The use of microprocessor systems in electrical engineering on the example of the use of PLC
Talk about the app microprocessor systems, that means talking about almost all the technical devices that surround us. In every field of electrical engineering: in power supply, electric drive, electric lighting, they are used from the simplest circuits under the control of 8-bit microcontrollers to the most complex microprocessor systems with multi-level network control.
I am paying attention to programmable controllers (PLC) (also called programmable relays) LOGO! Siemens is designed to build the simplest automatic control devices. Why LOGO! Siemens? Because working with it does not require special knowledge of microprocessor technology and programming languages, but enough fundamentals of electrical engineering and digital electronics (also basics). In addition, Siemens software products are freely available.
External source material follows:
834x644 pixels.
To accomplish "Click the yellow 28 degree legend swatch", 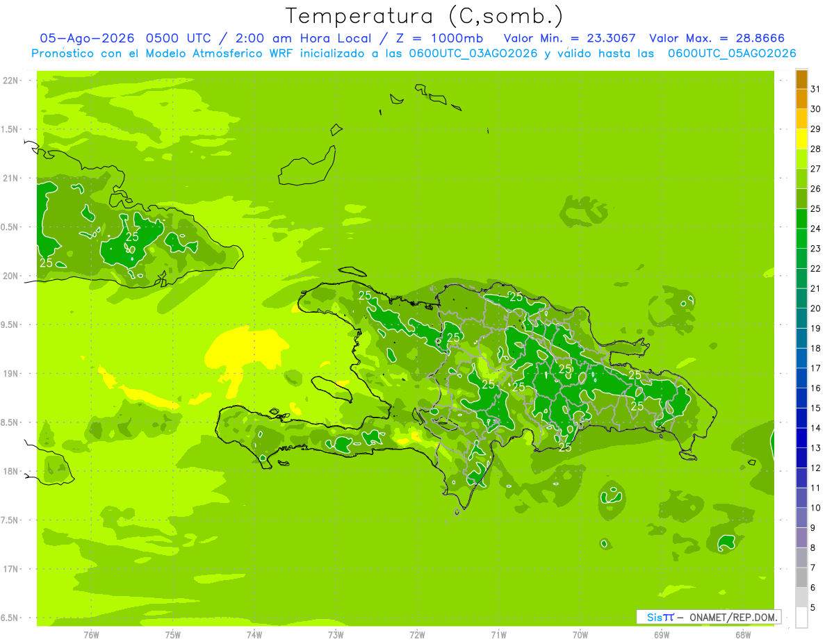I will click(801, 140).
Figure 1 shows the appearance of the LOGO! Main and expansion module.The module operation algorithm is set by a program composed of a set of built-in functions — FBD (Function Block Diagram) — a graphical programming language. The modules can be programmed either from a computer equipped with LOGO Soft Comfort or by installing a programmed memory module or from their keyboard (if available) without using additional software.
Figure 1 — The design of LOGO! Main and expansion module
The cost of the controller and expansion modules is not high, which makes it possible to use them even for automation and simple processes.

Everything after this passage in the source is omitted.